The day is marked by people cleaning their houses, decorating them with colourful rangolis and hoisting the gudi- a bamboo stick decorated with a colourful cloth tied to a ‘kalash’ at the top and a garland of flowers attached to it along with mango leaves and neem leaves.
The word ‘Gudi’ or ‘Gudhi’ means a flag and ‘Padwa’ is Pratipada is the first day of the new moon phase. Hoisting the ‘gudis’ is considered auspicious and believed to bring good luck and fortune.
Farmers celebrate ‘Gudi Padwa’ festival to mark the beginning of the new harvest season.
In Mumbai city and elsewhere, colourful processions are being taken out joined by men, women, and children in traditional attire. Music performances, playing of traditional dhols and lezim dances are the major attractions of these processions or shobhayatras.
Women dressed in traditional ‘navvari’ or nine-yard sarees rode bikes, while horses took part in the processions taken out at Girgaum, Dadar, Vile Parle and other areas in the megapolis.

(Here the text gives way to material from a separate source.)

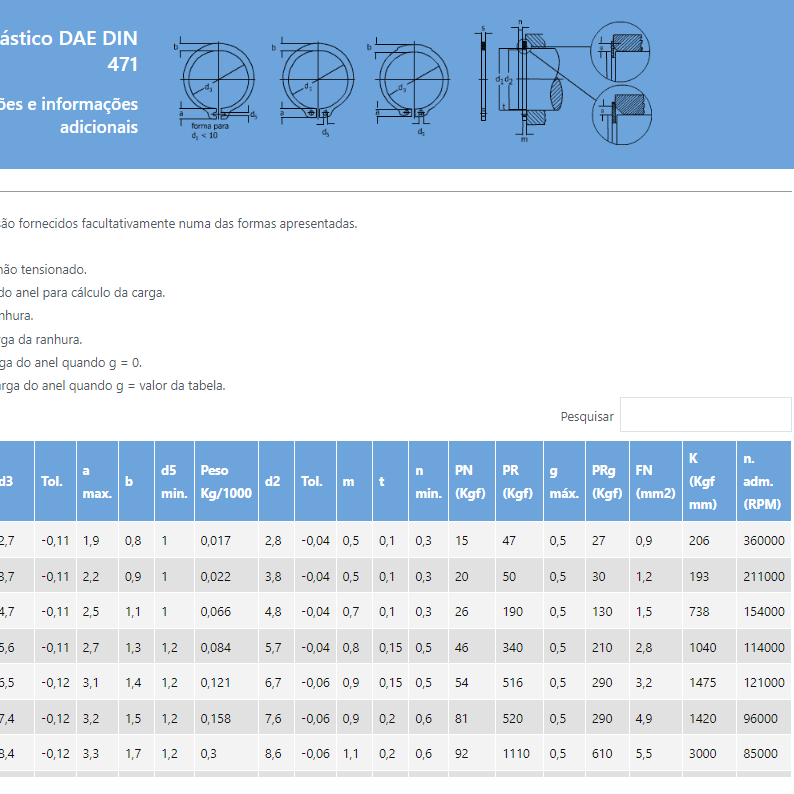Click the 'FN (mm2)' column header

655,481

Women performed the traditional lezim dance and played dhols in the processions or shobhayatras which were taken out in Thane, Dombivali and other satellite towns in the Mumbai Metropolitan Region (MMR) in the morning.
Notably, all COVID-19 restrictions were lifted by the state government on the day of Gudi Padwa in 2022. However, citizens were advised to wear masks and keep a safe distance.
In Thane city, neighbouring Mumbai, Maharashtra Chief Minister Eknath Shinde carried a palanquin of the presiding deity of Kopineshwar temple on his shoulders along with others for some distance in the morning. He also showered flowers on the participants and the performers in gymnastics at Chintamani chowk.
Renowned violinist N Rajam, a Padmabushan-awardee, was also present.
Shinde later participated in a Gudi Padwa procession at Dombivali township in Thane district.
“All the restrictions on festivals are lifted. It is nice to see that people from all walks of life are celebrating Gudi Padwa,” Shinde said.
“Our government has lifted all restrictions on celebrating festivals because of which we could celebrate Dahihandi, Ganesh Chaturthi, Diwali, Dussehra and other festivals. It is good to see the culture is being protected and preserved in the true spirit,” he said.
In a procession taken out from Kopineshwar temple along with the palanquin of the presiding deity, as many as 75 floats of different associations and organisations participated.